I pause at the next junction and compare the fungal growth patterns between the upper and lower tunnels. The sickness supposedly kills bioluminescence, so I look for changes in color, density, or growth direction of the fungi as I descend. I also listen carefully for any sounds from below: water, movement, breathing. I note the sulfur concentration increasing and whether it correlates with the fungal changes.
Vesper Graves halted at the next junction, her eyes scanning the fungal growth. The bioluminescent clusters higher up glowed vibrant green, but here, deeper in the earth, they looked sickly. Their light was a dull, mottled yellow, with many patches completely dark. The sulfurous scent intensified. She caught a faint, rhythmic drip of water from below, paired with a soft, nearly imperceptible scuttling. The fungi’s decay marked the sickness’s creeping reach, tied closely to the rising sulfur.

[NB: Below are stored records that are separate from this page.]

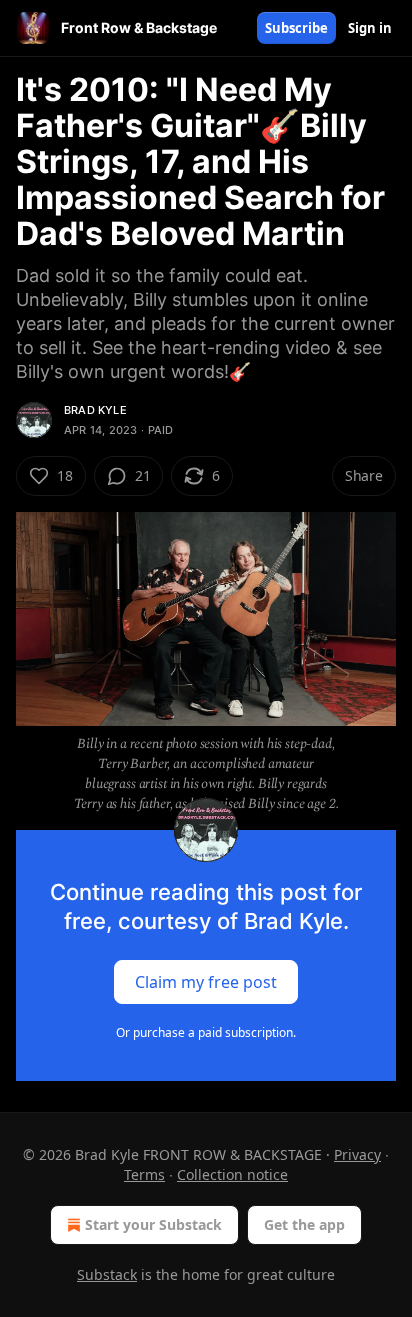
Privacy (357, 1154)
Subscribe (296, 28)
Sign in (370, 28)
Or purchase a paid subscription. (206, 1032)
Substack (107, 1274)
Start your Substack (153, 1224)
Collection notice (232, 1174)
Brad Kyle (95, 410)
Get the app (304, 1224)
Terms (144, 1174)
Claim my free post (206, 981)
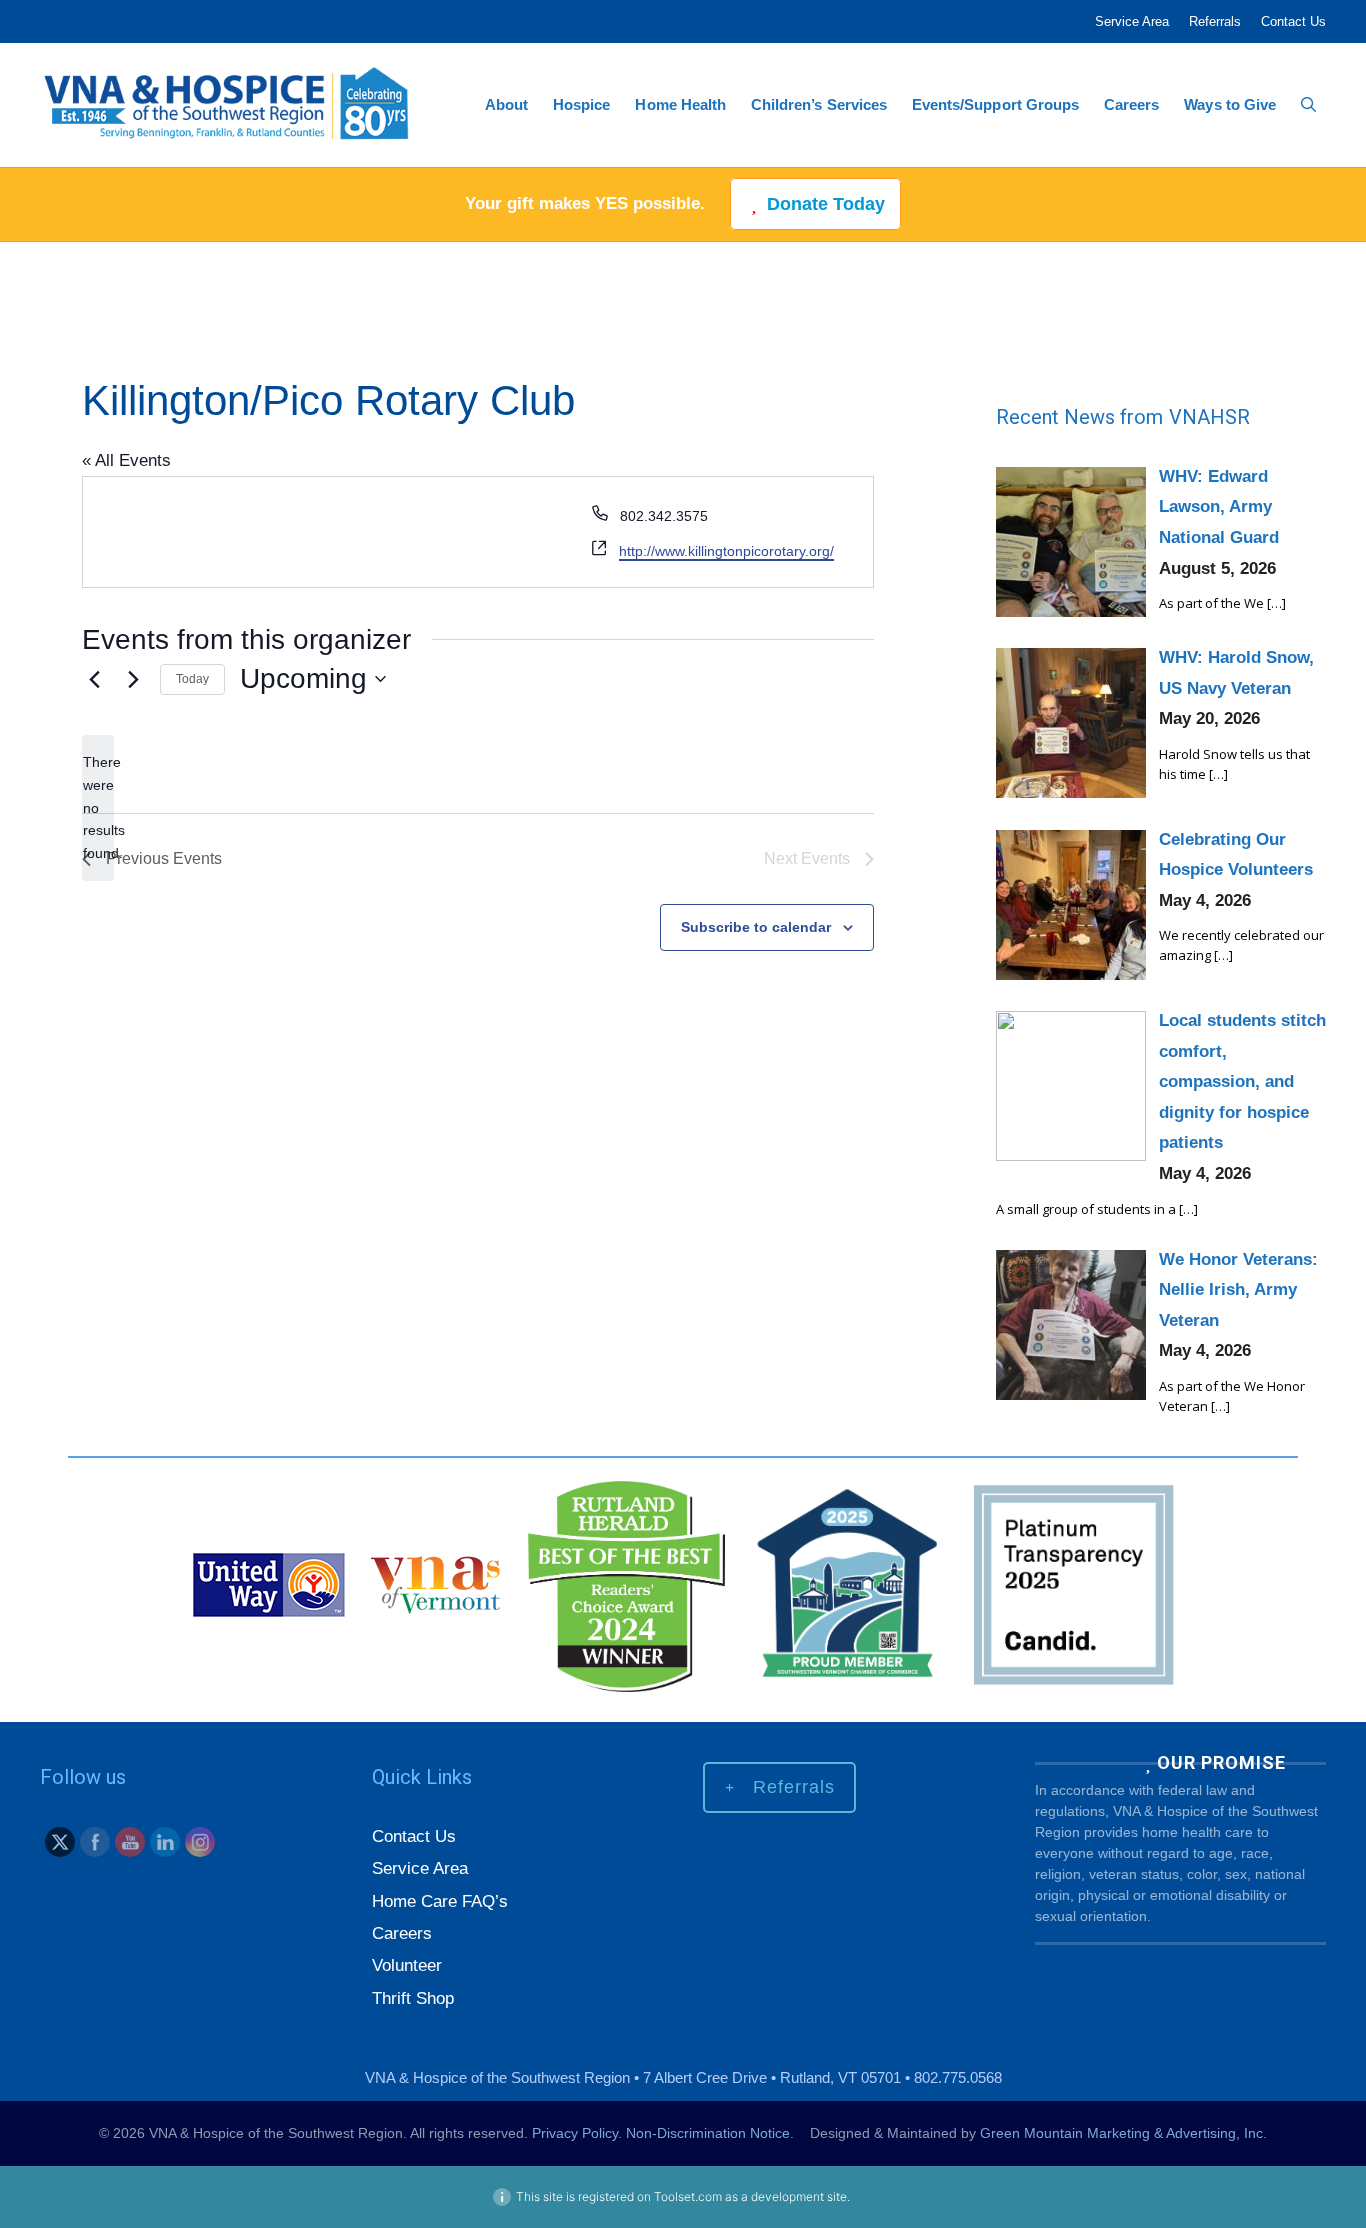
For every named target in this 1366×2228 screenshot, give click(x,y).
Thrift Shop (413, 1998)
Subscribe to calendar (756, 927)
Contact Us (1293, 21)
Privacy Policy (575, 2133)
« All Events (126, 460)
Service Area (1132, 21)
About (506, 104)
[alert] (98, 807)
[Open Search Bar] (1308, 105)
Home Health (680, 104)
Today (192, 679)
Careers (1131, 104)
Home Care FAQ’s (440, 1901)
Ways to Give (1230, 104)
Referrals (1215, 21)
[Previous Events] (94, 679)
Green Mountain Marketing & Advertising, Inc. (1123, 2133)
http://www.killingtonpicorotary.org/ (726, 551)
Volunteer (407, 1965)
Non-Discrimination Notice (708, 2133)
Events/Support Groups (995, 104)
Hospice (581, 104)
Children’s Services (819, 104)
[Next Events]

I crouch low and freeze at the scuttling sound, letting my eyes adjust fully to the dimmer light. I want to identify the source before it identifies me. I hold my staff across the tunnel to block any sudden approach and slowly angle my lantern's shutter to cast a narrow beam down the descending passage. If it's a deep-dweller, I need to observe their condition before they see me.
Vesper Graves crouched low, freezing at the scuttling sound. Her eyes strained against the dim, sickly yellow light of the fungi. She held her hooked staff across the tunnel, a silent barrier against any sudden lunge from the dark. Slowly, she angled her lantern's shutter, casting a narrow beam down the descending passage. The light revealed nothing immediately, only the rough-hewn tunnel walls and the oppressive gloom.